Joseph Samwel Mapunda was 46 when he was diagnosed with TB. He was cured in eight months, but by the time the disease was through with his family, his wife and daughter were sick too, and his brother-in-law was dead.
“From that day, I felt very strongly about this,” he told us last week. He felt strongly that TB patients had a right to choose whether to be treated in a hospital or in their own communities, and he felt strongly that too many communities were missing the message that the disease is curable.
From that impetus came Mukikute — Fight AIDS and Tuberculosis in Tanzania — the first former TB patients’ club in the country, in the Temeke municipality of Dar es Salaam, and from that something of a movement. The group has taken the message to bus stations, market places, and to traditional healers: “I am a former TB patient. I’m cured, and you can get cured as well.” It led to the formation of Mkuta, an umbrella organization of former tuberculosis patient led groups nationwide, to a focus on the deadly synergy of HIV and TB coinfection, and to the recognition that many tuberculosis and HIV patients are hidden, and that their communities must be reached too.
So last week after we met Mapunda, now 56 and president of Mukikute, we followed him and several staffers to a community based drop-in center where people who inject drugs can get clean needles and syringes, condoms, take a shower, and lie down. In addition, they can be screened for tuberculosis.
In the process they get the opportunity to save their own lives, a woman at the center told us.

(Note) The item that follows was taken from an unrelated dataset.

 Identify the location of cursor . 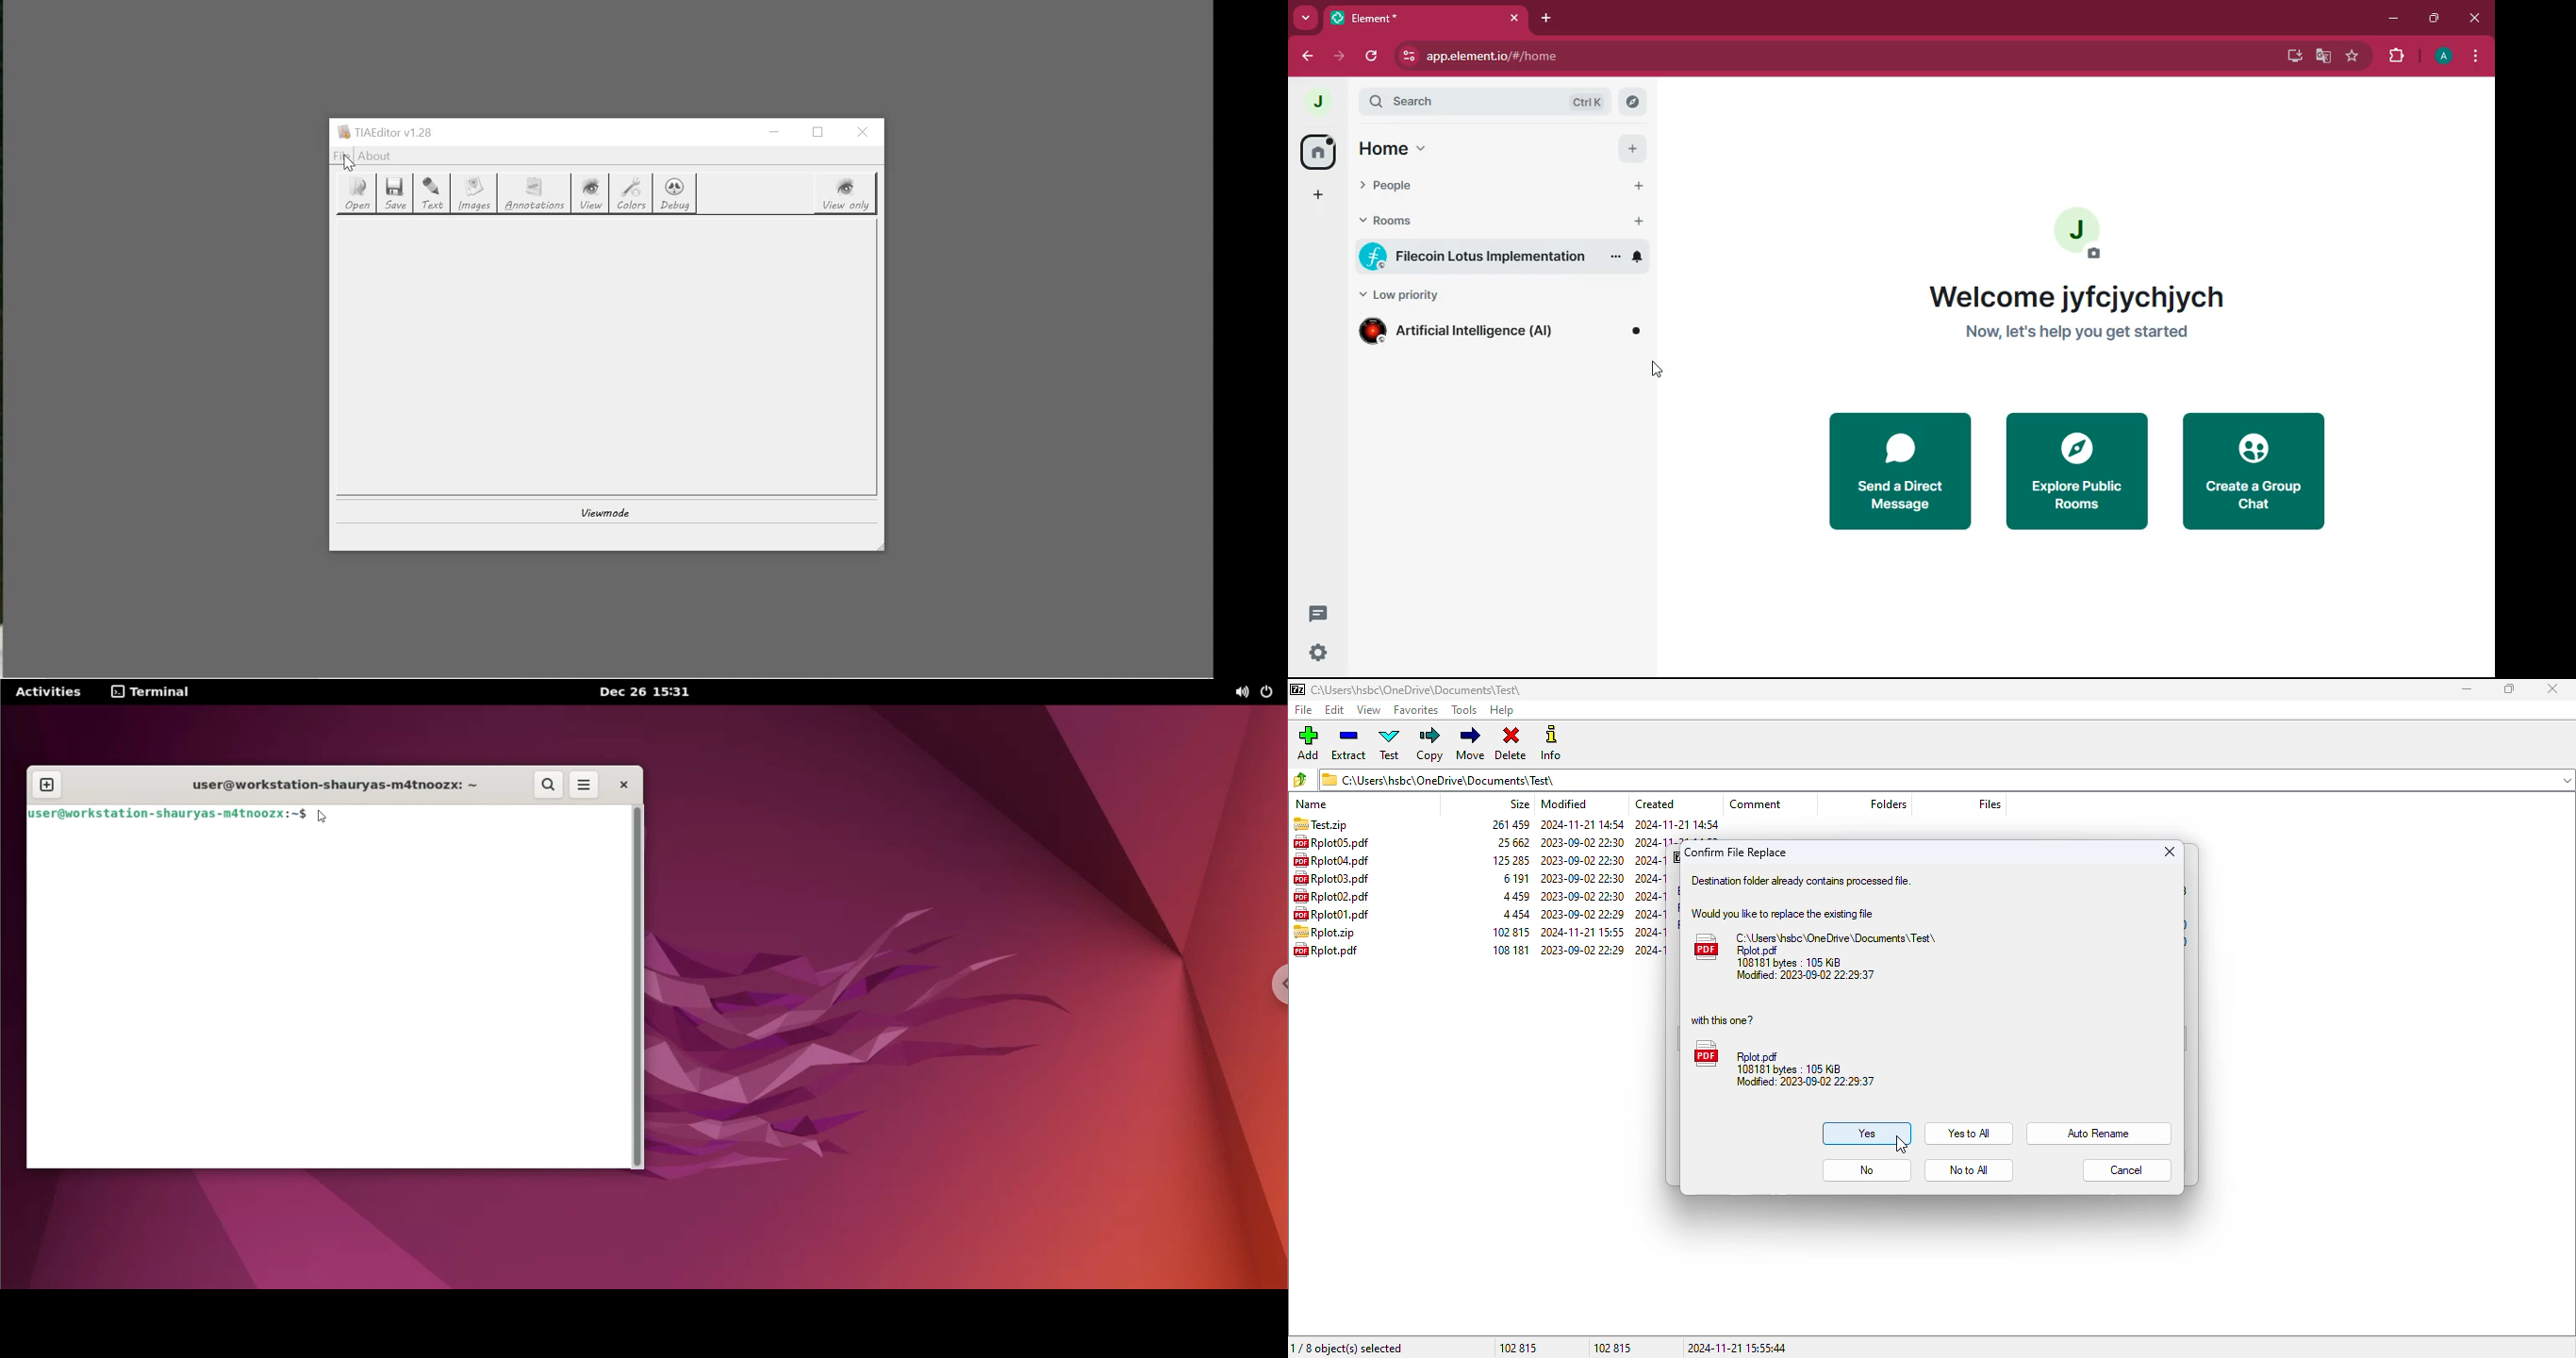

“You know when you are addicted to drugs, even when you hear about TB it is not important to you,” she said. “When you use drugs you don’t think about what will happen to you. You only live for the present.”
But having a place that met her immediate needs made a difference, she said. “We drug-users, we are not considered human beings. But if you continue giving education, we can hear what you’re saying.”

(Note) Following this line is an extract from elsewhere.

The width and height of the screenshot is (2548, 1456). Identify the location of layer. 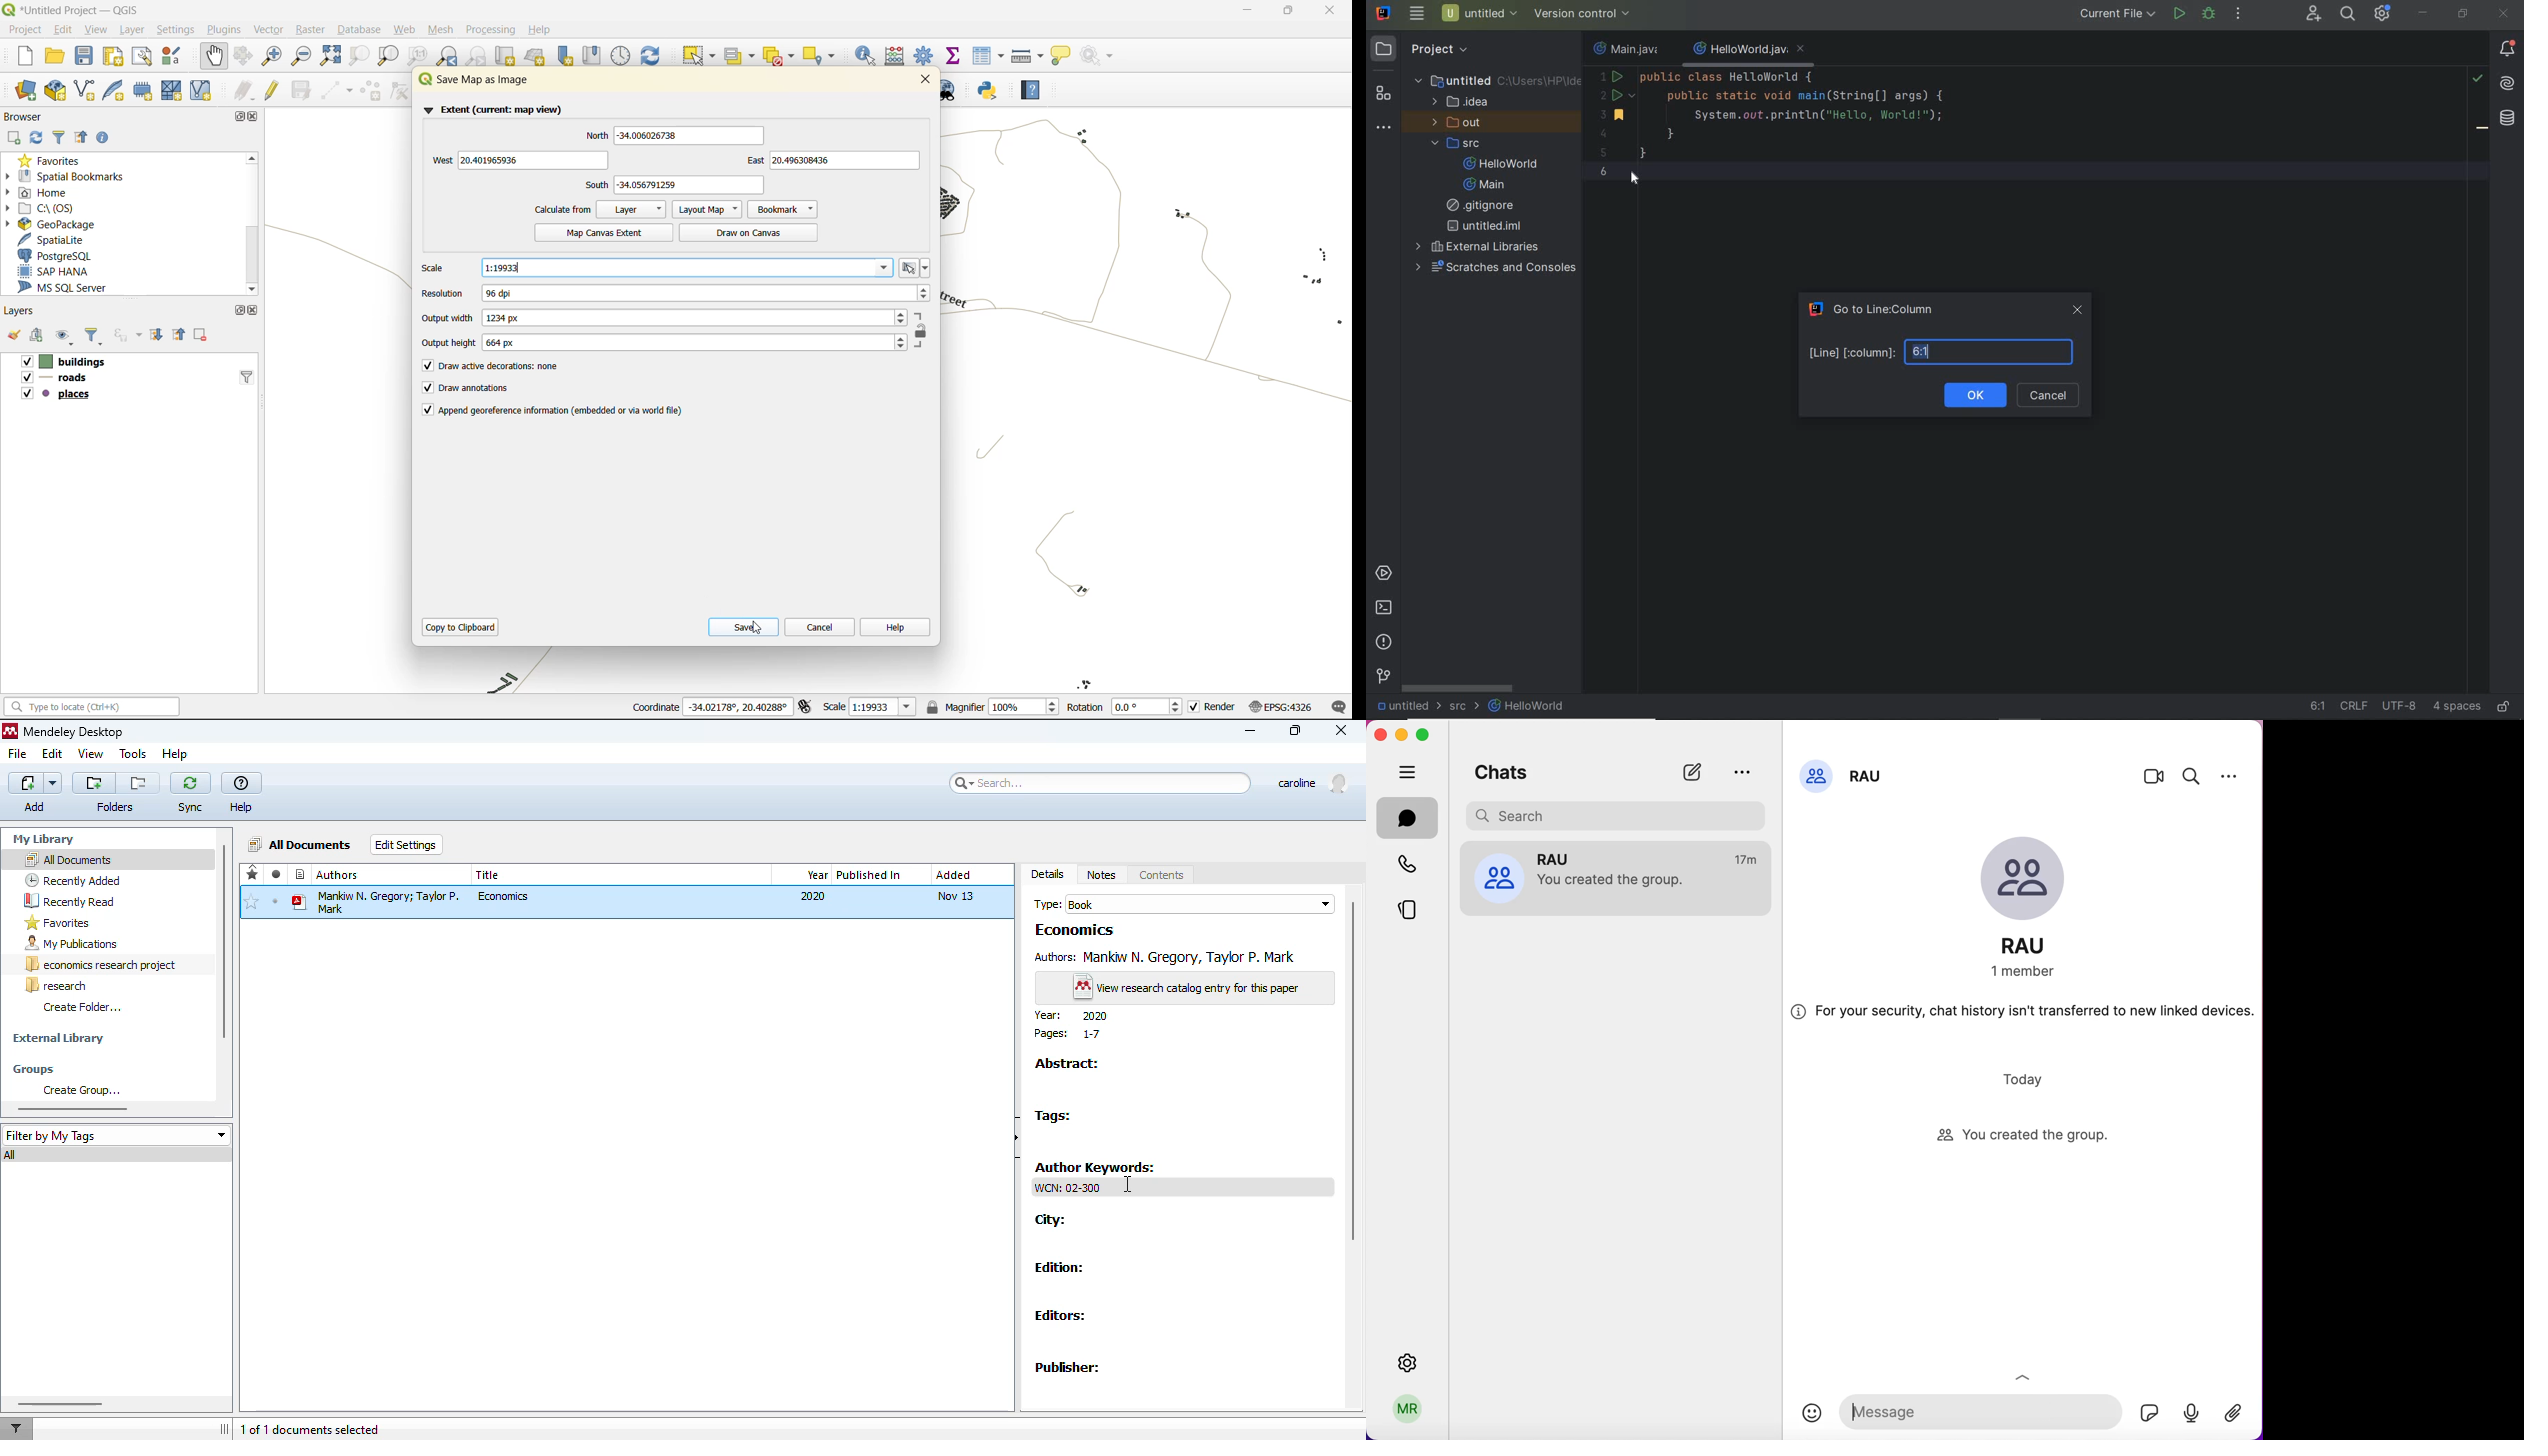
(633, 210).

She followed the instructions she was given, she said. “I thank God I am here today.”
We walked down a hall past a room with a mattress, where a client could take a rest. Across the hall a door opened onto a room where two men worked quickly and hard, squeezing juice from sugar cane. Mapunda, smiling, passed a glass of juice across the counter that opened onto the street. This is one of the sources of income for everything that happens there.
Mapunda calls it a dream, realized.
“Without TB, I wouldn’t be here,” he said.